A group of eight Democratic US senators and independent Senator Bernie Sanders urged the Justice Department (DOJ) and Federal Communications Commission (FCC) on Tuesday, February 12, to reject a proposed US$26 billion merger of T-Mobile and Sprint.
The merger is “likely to raise prices for consumers, harm workers, stifle competition, exacerbate the digital divide, and undermine innovation,” they wrote in separate letters to FCC Chairman Ajit Pai and Makan Delrahim, the DOJ’s top antitrust official.
The signatories included potential or confirmed presidential candidates Sanders, Amy Klobuchar, Sherrod Brown, Kirsten Gillibrand, Elizabeth Warren, and Cory Booker. Also signing the letters were Senators Richard Blumenthal and Tom Udall.
The companies did not immediately comment. A US House panel is set to hold a hearing on the merger on Wednesday.
The senators noted the four largest wireless carriers—including AT&T and Verizon—control 98% of the market.
“Antitrust regulators around the world have consistently blocked four-to-three mergers in the mobile and telecommunications industry, and those who have allowed such mergers have lived to regret it,” they wrote.
Separately, T-Mobile Chief Executive Officer John Legere defended the merger in written testimony released on Tuesday, ahead of a House Energy and Commerce Committee panel hearing on Wednesday.
Legere said the merger would lead to lower prices and more US jobs.

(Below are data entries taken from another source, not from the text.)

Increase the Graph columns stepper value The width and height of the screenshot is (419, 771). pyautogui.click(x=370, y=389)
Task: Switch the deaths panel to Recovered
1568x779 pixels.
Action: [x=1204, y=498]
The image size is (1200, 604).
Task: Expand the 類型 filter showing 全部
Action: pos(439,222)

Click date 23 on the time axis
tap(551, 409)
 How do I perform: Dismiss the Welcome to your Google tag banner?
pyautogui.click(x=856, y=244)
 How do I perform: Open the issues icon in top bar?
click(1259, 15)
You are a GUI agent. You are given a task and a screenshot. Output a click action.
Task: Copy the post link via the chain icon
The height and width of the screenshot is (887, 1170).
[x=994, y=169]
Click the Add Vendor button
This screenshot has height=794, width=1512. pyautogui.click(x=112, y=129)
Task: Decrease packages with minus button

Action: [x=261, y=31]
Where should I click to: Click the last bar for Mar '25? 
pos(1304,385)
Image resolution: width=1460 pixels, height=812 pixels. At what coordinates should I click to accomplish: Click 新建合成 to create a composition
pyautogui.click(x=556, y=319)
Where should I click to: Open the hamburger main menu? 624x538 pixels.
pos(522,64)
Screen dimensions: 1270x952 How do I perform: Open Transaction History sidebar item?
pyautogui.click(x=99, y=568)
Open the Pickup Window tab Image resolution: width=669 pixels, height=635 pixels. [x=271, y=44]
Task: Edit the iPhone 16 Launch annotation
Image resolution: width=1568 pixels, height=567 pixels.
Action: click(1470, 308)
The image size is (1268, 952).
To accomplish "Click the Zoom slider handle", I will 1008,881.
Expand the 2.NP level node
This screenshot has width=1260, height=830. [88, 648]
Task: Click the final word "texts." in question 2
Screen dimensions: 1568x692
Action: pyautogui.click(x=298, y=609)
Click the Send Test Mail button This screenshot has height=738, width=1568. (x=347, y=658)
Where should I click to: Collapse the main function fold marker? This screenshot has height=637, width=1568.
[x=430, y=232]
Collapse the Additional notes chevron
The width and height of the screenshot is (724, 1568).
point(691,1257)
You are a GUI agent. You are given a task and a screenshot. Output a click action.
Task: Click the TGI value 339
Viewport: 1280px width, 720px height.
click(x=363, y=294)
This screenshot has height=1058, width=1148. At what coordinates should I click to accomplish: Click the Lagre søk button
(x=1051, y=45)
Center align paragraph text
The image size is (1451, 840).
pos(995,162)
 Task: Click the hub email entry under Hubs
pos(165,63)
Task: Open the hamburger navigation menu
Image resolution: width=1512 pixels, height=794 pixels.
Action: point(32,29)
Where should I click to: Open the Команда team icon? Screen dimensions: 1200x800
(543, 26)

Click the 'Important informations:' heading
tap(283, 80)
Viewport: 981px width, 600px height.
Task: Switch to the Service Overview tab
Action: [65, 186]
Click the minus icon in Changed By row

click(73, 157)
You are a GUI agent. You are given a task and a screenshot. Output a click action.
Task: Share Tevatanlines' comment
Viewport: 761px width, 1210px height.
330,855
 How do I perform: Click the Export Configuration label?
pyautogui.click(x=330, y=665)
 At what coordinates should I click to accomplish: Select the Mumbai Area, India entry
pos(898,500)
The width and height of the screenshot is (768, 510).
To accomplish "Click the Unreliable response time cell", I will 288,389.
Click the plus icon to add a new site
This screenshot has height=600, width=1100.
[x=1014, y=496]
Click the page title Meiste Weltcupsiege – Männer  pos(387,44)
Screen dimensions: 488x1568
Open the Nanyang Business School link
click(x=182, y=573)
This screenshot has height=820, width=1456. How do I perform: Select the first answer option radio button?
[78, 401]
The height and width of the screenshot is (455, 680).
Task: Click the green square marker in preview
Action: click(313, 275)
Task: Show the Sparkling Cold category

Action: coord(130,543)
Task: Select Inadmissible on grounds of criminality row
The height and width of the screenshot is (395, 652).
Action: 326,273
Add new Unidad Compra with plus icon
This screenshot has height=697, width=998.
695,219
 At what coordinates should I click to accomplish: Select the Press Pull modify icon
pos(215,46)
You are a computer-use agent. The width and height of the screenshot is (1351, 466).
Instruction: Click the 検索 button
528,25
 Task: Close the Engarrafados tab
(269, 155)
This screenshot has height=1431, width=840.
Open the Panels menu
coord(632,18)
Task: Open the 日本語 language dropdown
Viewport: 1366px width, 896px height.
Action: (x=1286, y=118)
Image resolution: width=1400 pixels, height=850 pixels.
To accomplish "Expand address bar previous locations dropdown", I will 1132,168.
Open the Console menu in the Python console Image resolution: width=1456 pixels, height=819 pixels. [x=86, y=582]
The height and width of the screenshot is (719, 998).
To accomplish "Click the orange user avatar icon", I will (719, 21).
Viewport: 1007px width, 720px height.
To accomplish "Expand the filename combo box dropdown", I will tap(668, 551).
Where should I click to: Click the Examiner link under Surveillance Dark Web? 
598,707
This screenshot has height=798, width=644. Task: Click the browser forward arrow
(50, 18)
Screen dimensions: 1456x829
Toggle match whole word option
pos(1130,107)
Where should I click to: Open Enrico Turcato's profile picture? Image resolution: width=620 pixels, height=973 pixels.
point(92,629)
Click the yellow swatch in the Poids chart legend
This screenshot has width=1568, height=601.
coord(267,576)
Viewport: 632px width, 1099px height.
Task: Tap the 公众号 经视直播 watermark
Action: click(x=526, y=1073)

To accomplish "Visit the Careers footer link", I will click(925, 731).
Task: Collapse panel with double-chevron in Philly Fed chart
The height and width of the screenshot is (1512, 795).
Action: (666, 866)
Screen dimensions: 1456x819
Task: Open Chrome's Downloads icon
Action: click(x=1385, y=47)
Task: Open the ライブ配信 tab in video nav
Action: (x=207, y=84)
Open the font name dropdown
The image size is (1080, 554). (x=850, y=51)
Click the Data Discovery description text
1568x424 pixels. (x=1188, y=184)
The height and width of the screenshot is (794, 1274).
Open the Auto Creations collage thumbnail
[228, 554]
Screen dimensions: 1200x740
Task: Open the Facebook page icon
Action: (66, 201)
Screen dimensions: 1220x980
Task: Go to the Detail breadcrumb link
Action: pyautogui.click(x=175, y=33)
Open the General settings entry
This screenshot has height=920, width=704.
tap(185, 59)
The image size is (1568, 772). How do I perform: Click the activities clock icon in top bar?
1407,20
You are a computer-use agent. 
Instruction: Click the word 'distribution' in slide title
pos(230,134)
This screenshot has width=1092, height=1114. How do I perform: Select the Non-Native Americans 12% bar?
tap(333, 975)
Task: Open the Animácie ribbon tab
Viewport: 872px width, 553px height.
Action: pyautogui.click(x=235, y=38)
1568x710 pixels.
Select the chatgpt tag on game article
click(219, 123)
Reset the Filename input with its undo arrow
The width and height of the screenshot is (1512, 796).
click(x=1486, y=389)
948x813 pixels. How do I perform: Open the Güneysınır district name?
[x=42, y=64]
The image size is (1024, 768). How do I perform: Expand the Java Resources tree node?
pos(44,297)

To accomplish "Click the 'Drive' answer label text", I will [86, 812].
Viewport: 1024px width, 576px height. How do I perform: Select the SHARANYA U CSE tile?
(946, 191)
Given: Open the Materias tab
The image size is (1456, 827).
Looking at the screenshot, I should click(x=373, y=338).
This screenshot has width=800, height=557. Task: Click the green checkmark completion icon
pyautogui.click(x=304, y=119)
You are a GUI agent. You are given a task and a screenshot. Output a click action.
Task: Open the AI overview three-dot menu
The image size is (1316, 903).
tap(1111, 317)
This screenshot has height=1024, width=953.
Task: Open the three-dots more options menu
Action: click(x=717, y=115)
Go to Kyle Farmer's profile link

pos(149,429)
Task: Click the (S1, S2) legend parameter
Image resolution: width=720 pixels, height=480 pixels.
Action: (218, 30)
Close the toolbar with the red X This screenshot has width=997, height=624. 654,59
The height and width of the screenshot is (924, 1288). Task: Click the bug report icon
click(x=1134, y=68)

Opponents argue the combined entity would likely raise prices, cut costs and harm rural consumers.
Legere’s testimony says the combined firm’s business plan projects “aggressive share increases—taken from the industry leaders AT&T and Verizon—through its accelerated, enhanced 5G deployment.”
He said the company planned to “keep the customers we’ve fought hard to win and win new customers with great quality, lower prices, and more innovative offerings.”
Sprint Executive Chairman Marcelo Claure will tell the panel that the combined firm’s improved network “will be able to compete for customers who have been reluctant to use Sprint or T-Mobile because of concerns that the quality of their individual networks is not as good as those offered by Verizon or AT&T.”
The companies announced the merger in April 2018 after their a first round of merger talks ended in 2014 when President Barack Obama’s administration expressed antitrust concerns.